Interestingly, the majority (67.7%) of children presenting for their first eye test neither required spectacles nor a referral to a doctor (General Practitioner or hospital eye department). This indicates that of the children in Essex that did attend their first sight test, the majority do so despite having no ocular problems. This could be in part, due to parent's awareness of the importance of sight tests despite no apparent symptoms.6 Although this is positive, the finding that only 34.4% of the Essex population aged under 16 received a NHS sight test, within the county in the 18 months the present study examined, suggests that more work is needed to promote the importance of sight tests.

Limitations of this study

The present study uses the IMD of the area where an individual lives as a proxy for SES. However, given the way of calculating IMD rankings and the large sample used in the study, it is likely to be a good approximation of the SES for the majority of residents in each area.

Age of sight test on the data set we used was given as a whole number. For example, patients aged 6 years and 11 months were recorded as 6 years old. Therefore, the exact ages for mean age of first eye test can only be used as an approximation.

The metrics recorded: for example, age and whether it is the patient's first eye test relied on patient's information. This is not verified before the practice submits the GOS claim form. Accordingly, there may be some potential of patient's parents or guardians inaccurately recalling if the patient has had a prior eye test. This is unlikely to be an issue in the under 16 age-group as the time between the last eye test to the present visit would be relatively small. However, for those patients attending for their ‘first’ eye test in their 40s and 50s, it could be that they had an eye test as a child and simply could not remember back to that time. Patients 16 and over, however, were not included in the analyses of first eye tests and therefore, the effect on the results should be minimal.

Furthermore, the present study utilised a large sample size (n = 664,480) and, as detailed by a recent editorial by Armstrong,23 the small R2 values questions the clinical significance of some of these findings, despite the highly statistical significant p values.

Conclusion

This study demonstrates that SES is associated with the type of optometrist (independent or multiple) a patient visits.
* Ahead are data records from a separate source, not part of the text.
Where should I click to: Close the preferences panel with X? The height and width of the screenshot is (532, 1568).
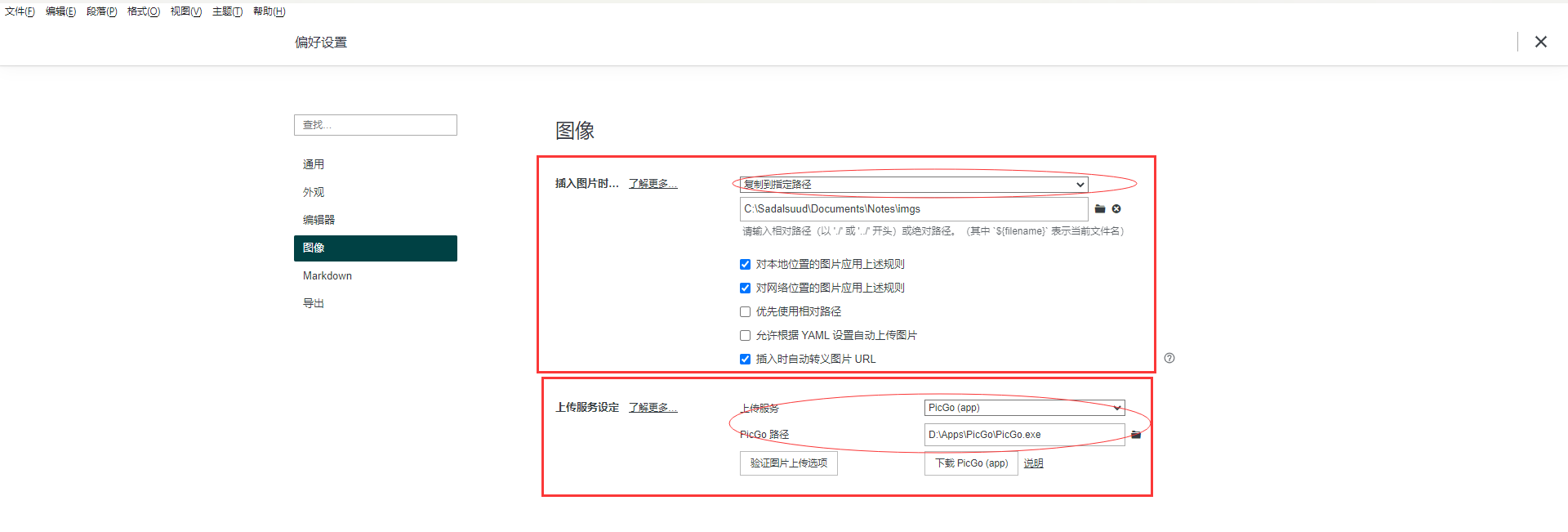tap(1540, 42)
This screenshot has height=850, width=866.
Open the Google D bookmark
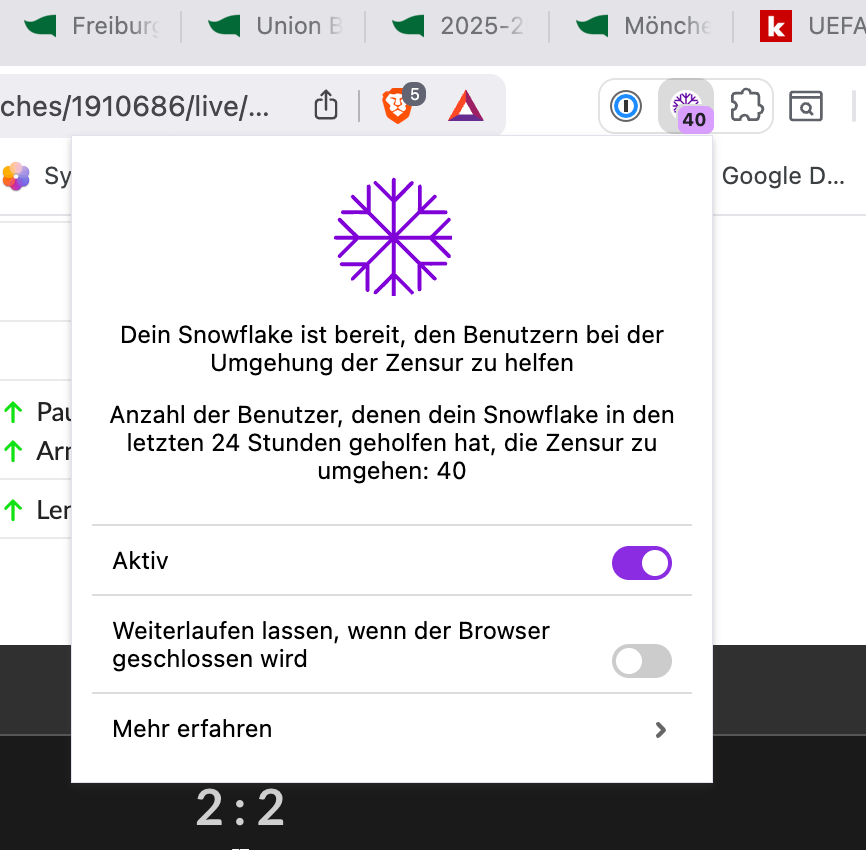click(x=783, y=176)
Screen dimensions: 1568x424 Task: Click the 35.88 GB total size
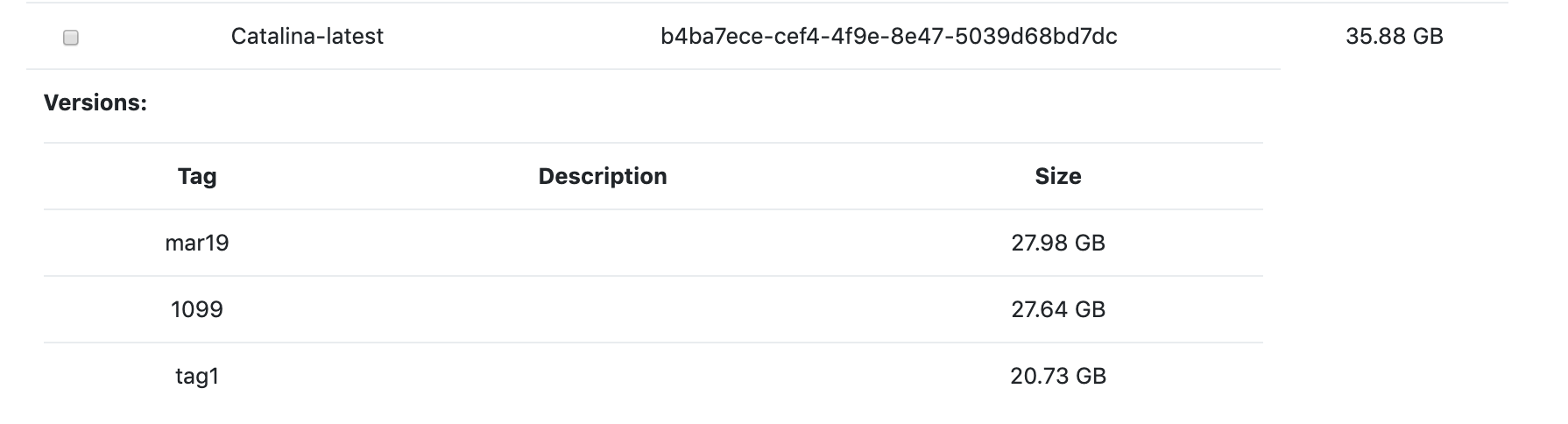click(x=1394, y=36)
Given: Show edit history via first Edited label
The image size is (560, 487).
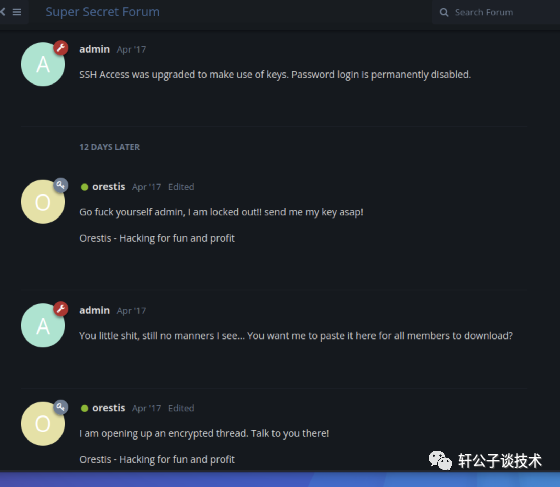Looking at the screenshot, I should [181, 187].
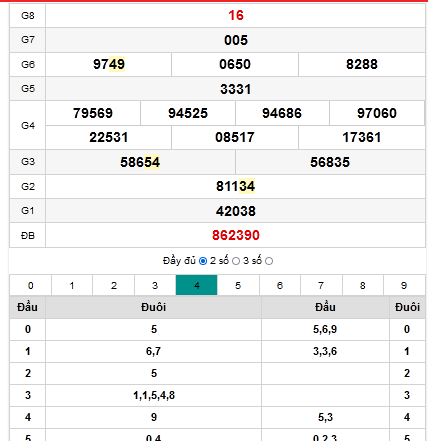428x441 pixels.
Task: Click the G8 result number 16
Action: click(236, 15)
Moreover, we demonstrate that the type of practice that a patient visits is associated with the likelihood of being prescribed glasses. We also find that patients in Essex typically present for a sight test at a late age, relative to what is recommended.

Ethics

Ethical approval had been granted by the Chair of the Biomedical, Natural, Physical and Health Sciences Research Ethics Panel at the University of Bradford on 07/05/19. Reference number EC25621.

Funding

This research did not receive any specific grant from funding agencies in the public, commercial, or not-for-profit sectors.

Conflicts of interest

ASs is the interim Chair of Calderdale and Kirklees Local Optical Committee and is an Optometrist. CD is Chair of Bradford Local Optical Committee and is an Optometrist.

Acknowledgement

The authors would like to thank Prof. David Elliott and Dr William McIlhagga for their helpful discussions and comments. Thanks also to Evolutio Ltd for allowing access to the anonymised data.